Their departure generated an interesting observation, however, particularly in the context of my thinking about the DELETE key and the whole business of erasing things.
My friend, thankfully computer savvy, said, “I’ll clean out the memory before I dispose of the machinery.” Says I, with airy nonchalance, “Oh, I have erased all my files.” Then said my friend with a grin, “But you don’t understand. You can’t just erase the traces of the stuff you’ve put in there. What I’ll probably do is remove the memory, place it on the sidewalk, and smash it with a sledge hammer. May soak it for a while in gasoline after I’ve hammered it. That should do it.”
Pause. Thought. Much thought.
As individuals, there is one significant sense in which our inner worlds resemble a computer. We may instruct memory to DELETE, and, while the process is neither instant nor effortless, eventually memory will file the experience in the conscious trash bin. But in a deeper sense, what we do and think, what we feel and the meaning we make of life remains in ineradicable evidence in the person we become. I cannot by choice “un-happen” an event. My inner machinery like the computer carries the evidence of the activities in which it has participated. In the context of the computer analogy, what I have done is my life, whatever ambivalence I (or William Stafford) may feel about the matter.
But there is another profound human truth that asks for recognition at this point.
Unlike machines, living systems create themselves, then re-create themselves, and then re-create themselves still again.

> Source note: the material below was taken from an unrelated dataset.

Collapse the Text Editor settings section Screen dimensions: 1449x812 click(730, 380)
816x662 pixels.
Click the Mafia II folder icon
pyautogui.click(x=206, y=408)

In ways that remain beyond even the most sophisticated computer, living systems re-engineer themselves into new and distinctive “wholes” larger and more complex than the composite parts from which the “whole” was assembled.
The crucial elements in this mysterious “becoming” process for people as conscious living systems are two-fold: first, a willing awareness of possibility beyond present experience (indeed, possibility that may contradict present experience), and, secondly, the choice to risk the change required in living out this new reality.
I cannot DELETE what has been. I can, however, do something more than replicate or reposition or redefine these experiences. I am free to do something beyond conservation. I can participate in a transformation process.
Thinking with you, gratefully, that while change may entail loss, it does not require destruction. No matter the content of my life experience, God’s grace continues to provide a TRANSFORM key. Unfortunately, however, this valuable function does not operate automatically. I must choose to use it. And--sometimes to my initial discomfort---I must then live with the reformatting that results.